Note: none of these plants have any co2 emissions, so we will not focus on fixing this for now

In [None]:
# identify any plants that are in egrid but not our totals, and any plants that are in our totals, but not egrid
plant_not_in_calc = list(set(egrid_plant['plant_id_eia'].unique()) - set(plant_annual_total['plant_id_eia'].unique()))
plants_not_in_egrid = list(set(plant_annual_total['plant_id_egrid'].unique()) - set(egrid_plant['plant_id_egrid'].unique()))
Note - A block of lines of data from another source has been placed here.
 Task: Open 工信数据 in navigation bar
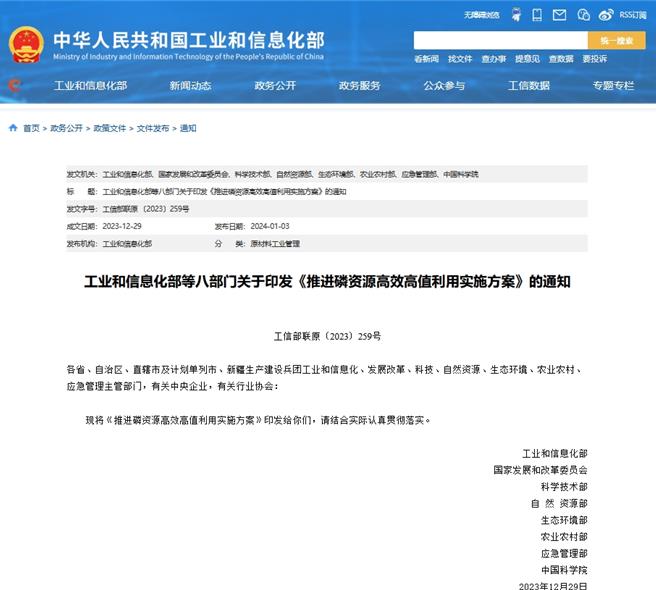click(x=529, y=86)
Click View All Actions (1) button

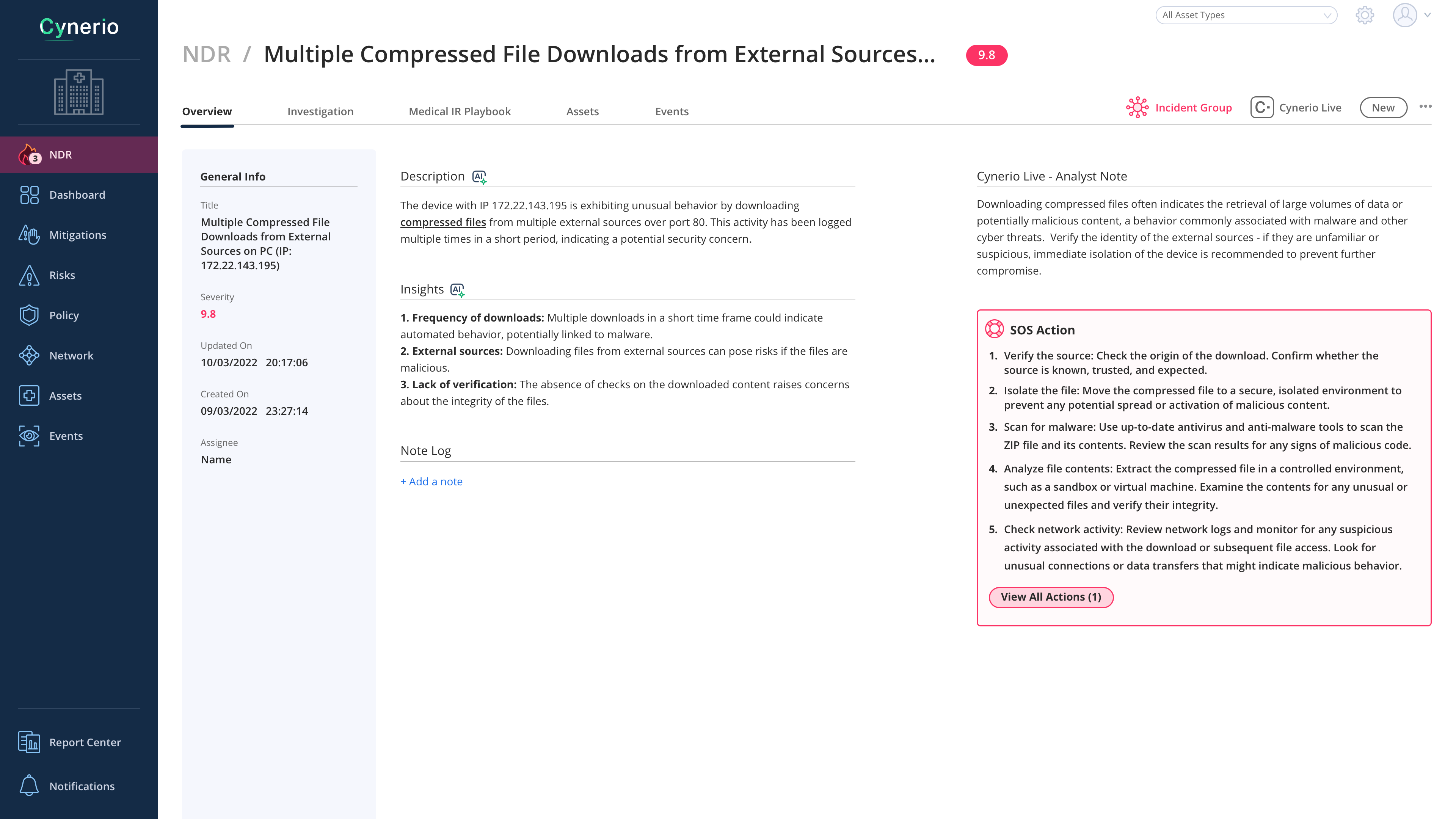1051,597
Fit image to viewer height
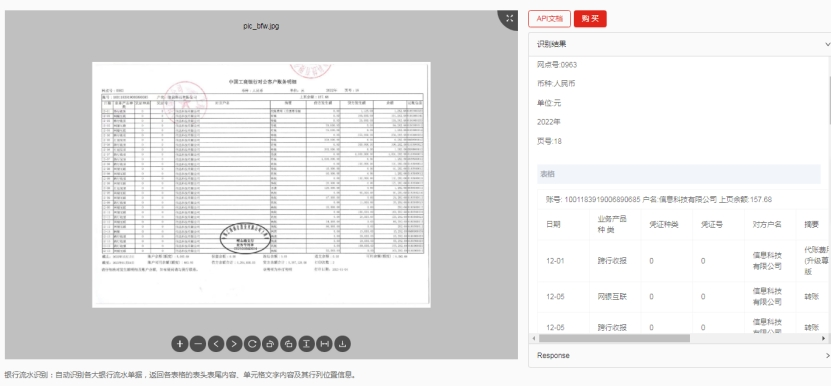 click(306, 344)
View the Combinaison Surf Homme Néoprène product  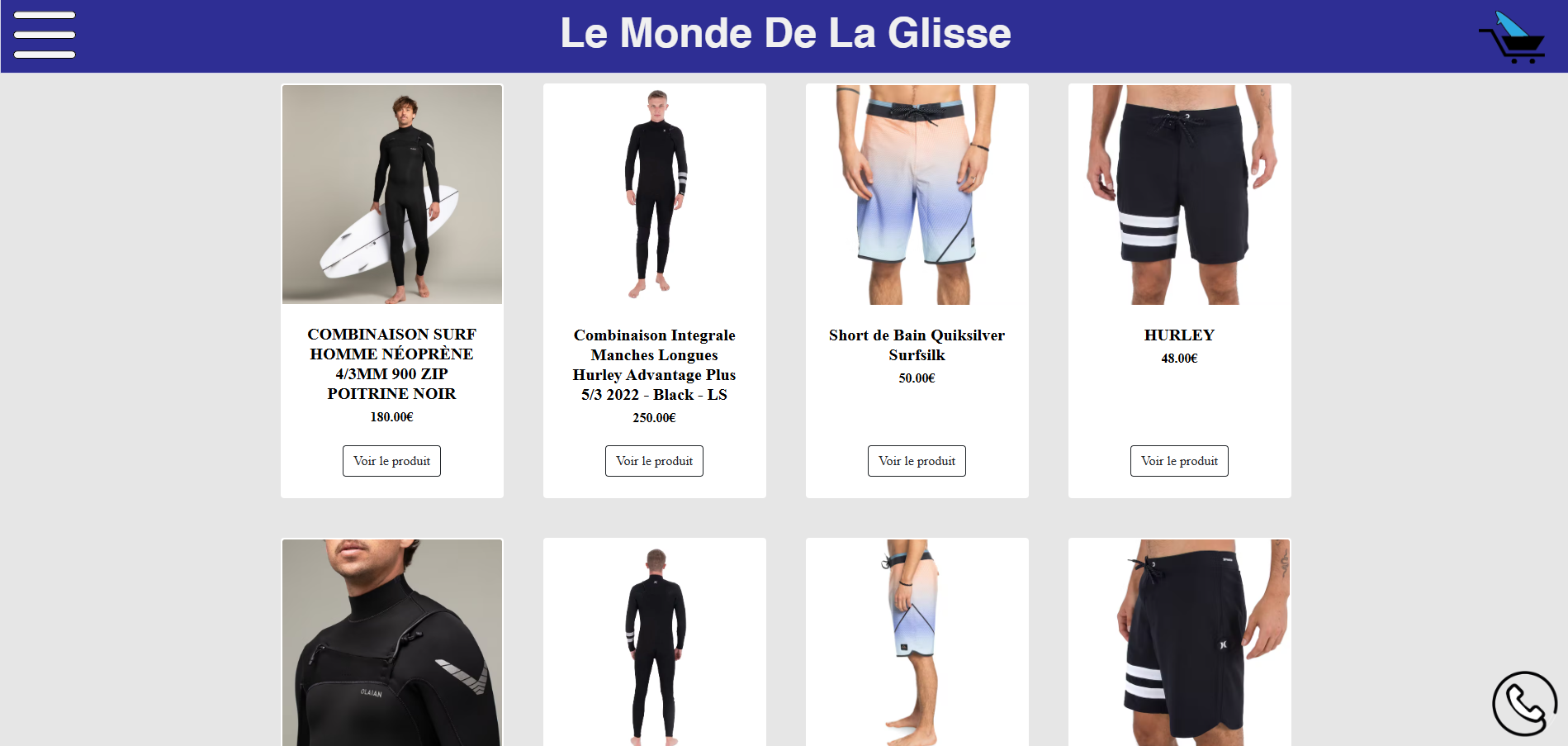point(391,461)
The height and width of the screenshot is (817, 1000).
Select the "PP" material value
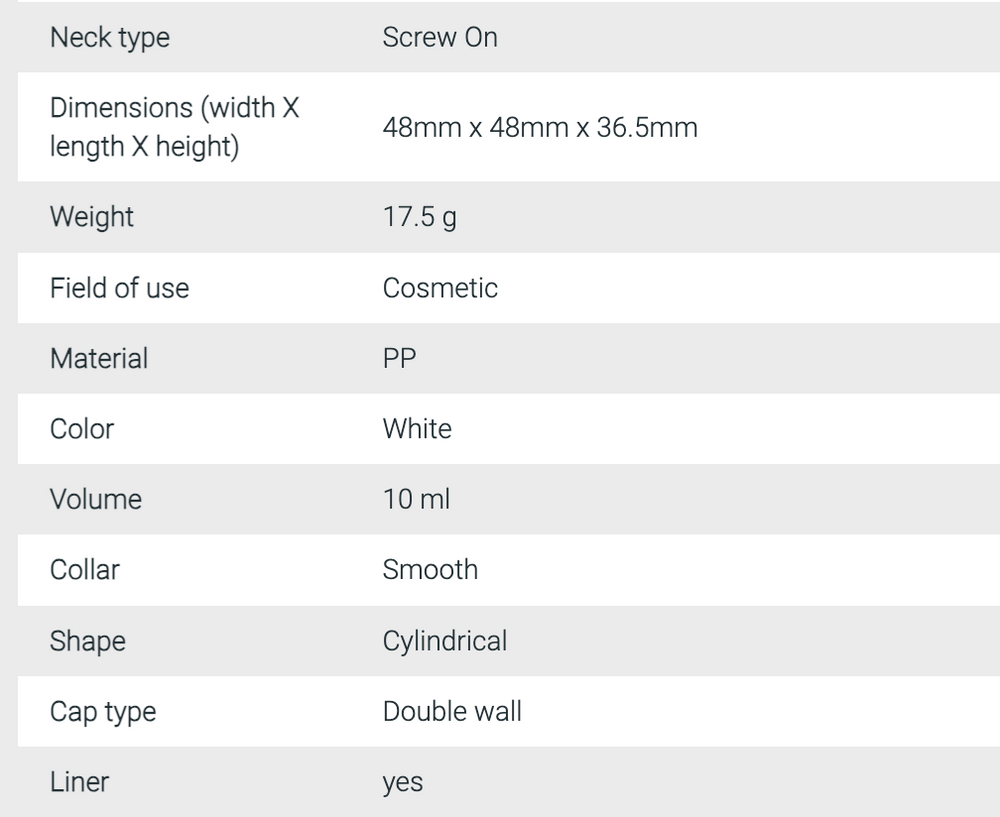[400, 358]
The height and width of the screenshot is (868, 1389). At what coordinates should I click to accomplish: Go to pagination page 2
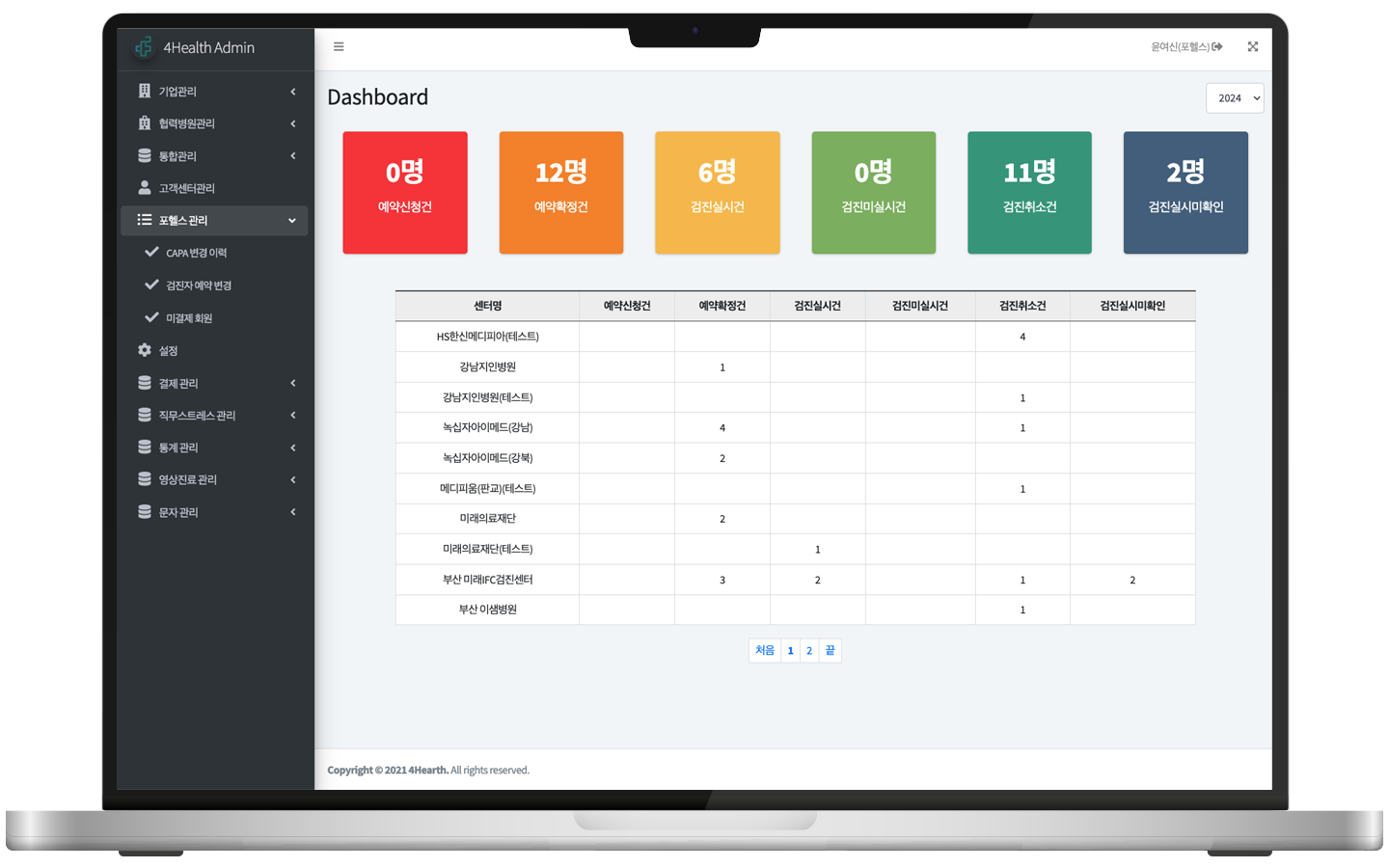pos(809,651)
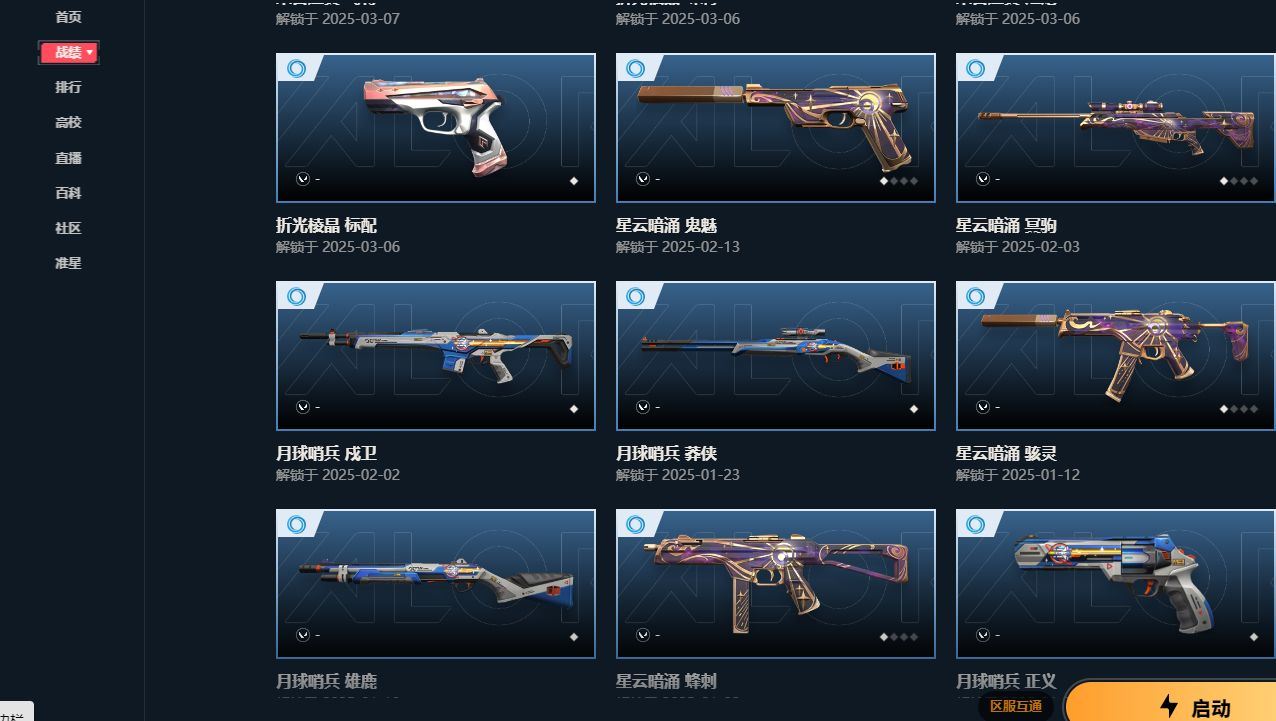Select the 准星 sidebar item
Viewport: 1276px width, 721px height.
click(68, 263)
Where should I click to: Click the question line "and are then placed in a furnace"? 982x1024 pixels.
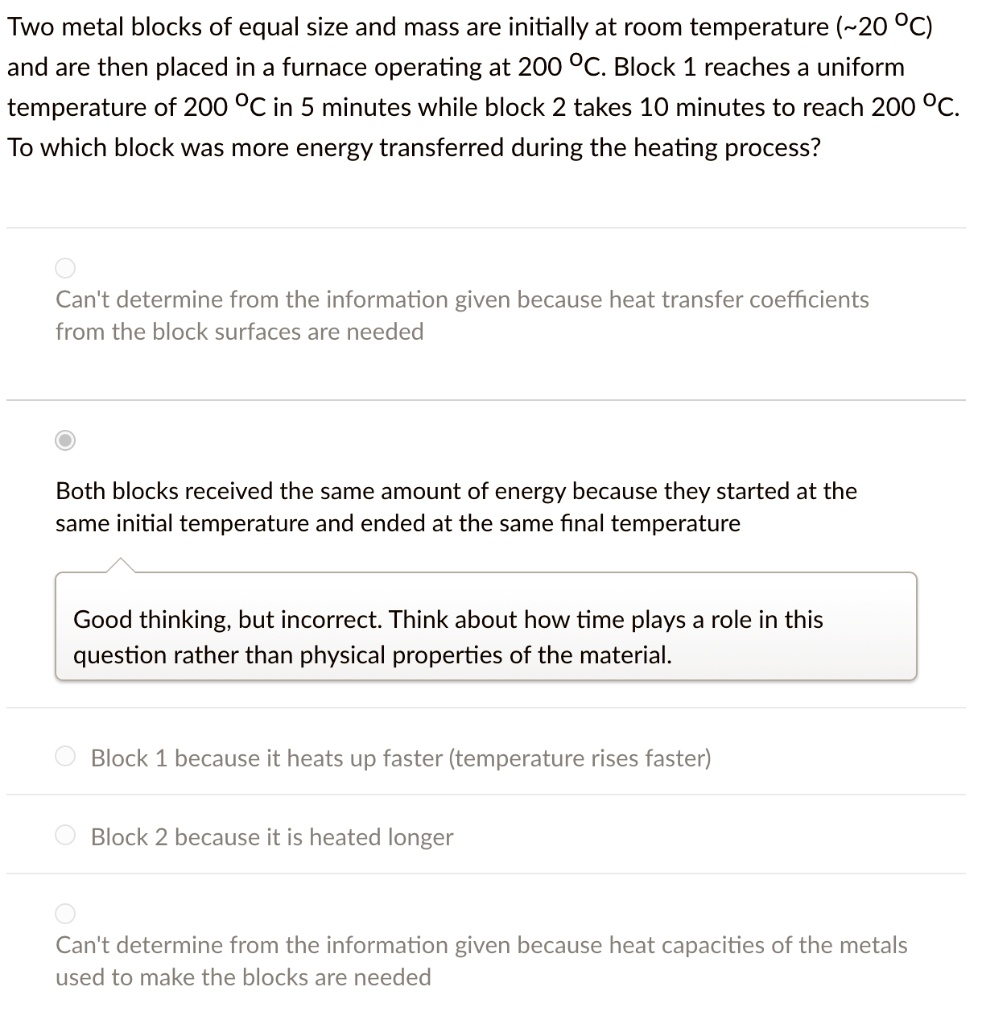pyautogui.click(x=455, y=67)
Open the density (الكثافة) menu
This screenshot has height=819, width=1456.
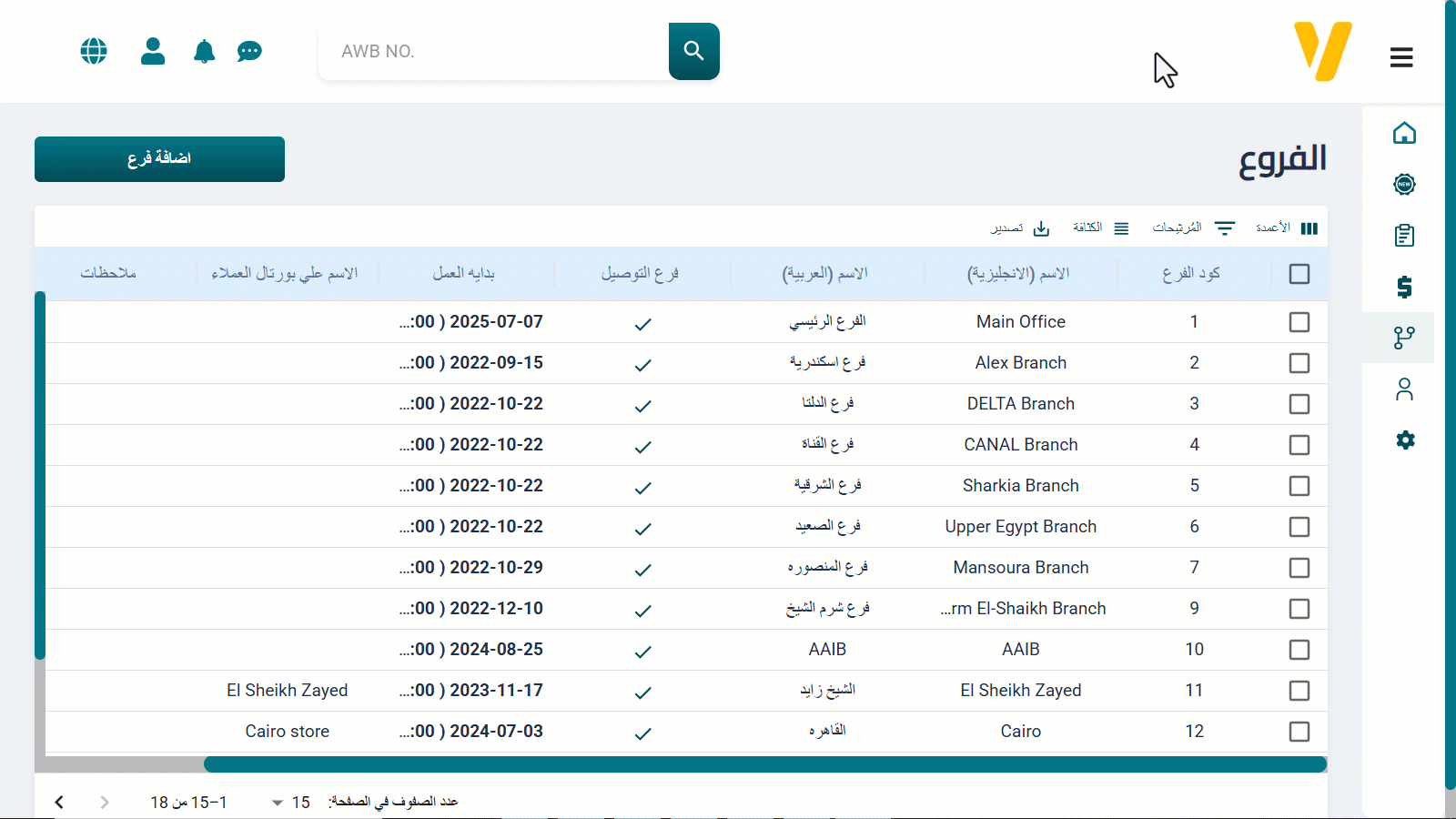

# Which plants are included in eGRID but are missing from our calculations?
missing_from_calc = egrid_plant[egrid_plant['plant_id_egrid'].isin(plant_not_in_calc)]

#missing_from_calc.to_csv('../data/temp/plants_missing_from_calcs.csv', index=False)

# see if any of these plants are retired
generators_eia860 = load_data.load_pudl_table('generators_eia860', year=year)
missing_from_calc.merge(generators_eia860.groupby('plant_id_eia')['retirement_date'].unique().reset_index(), how='left', on='plant_id_eia')

### Identify plants in our calculations that are missing from eGRID

In [None]:
# Which plants are in our calculations, but are missing from eGRID?
plant_names = load_data.load_pudl_table('plants_entity_eia')[['plant_id_eia','plant_name_eia','sector_name_eia']]
missing_from_egrid = plant_annual_total[plant_annual_total['plant_id_eia'].isin(plants_not_in_egrid)].merge(plant_names, how='left', on='plant_id_eia')

missing_from_egrid

In [None]:
# how many of the plants missing from egrid have non-zero data
missing_from_egrid[missing_from_egrid['fuel_consumed_mmbtu'] > 1]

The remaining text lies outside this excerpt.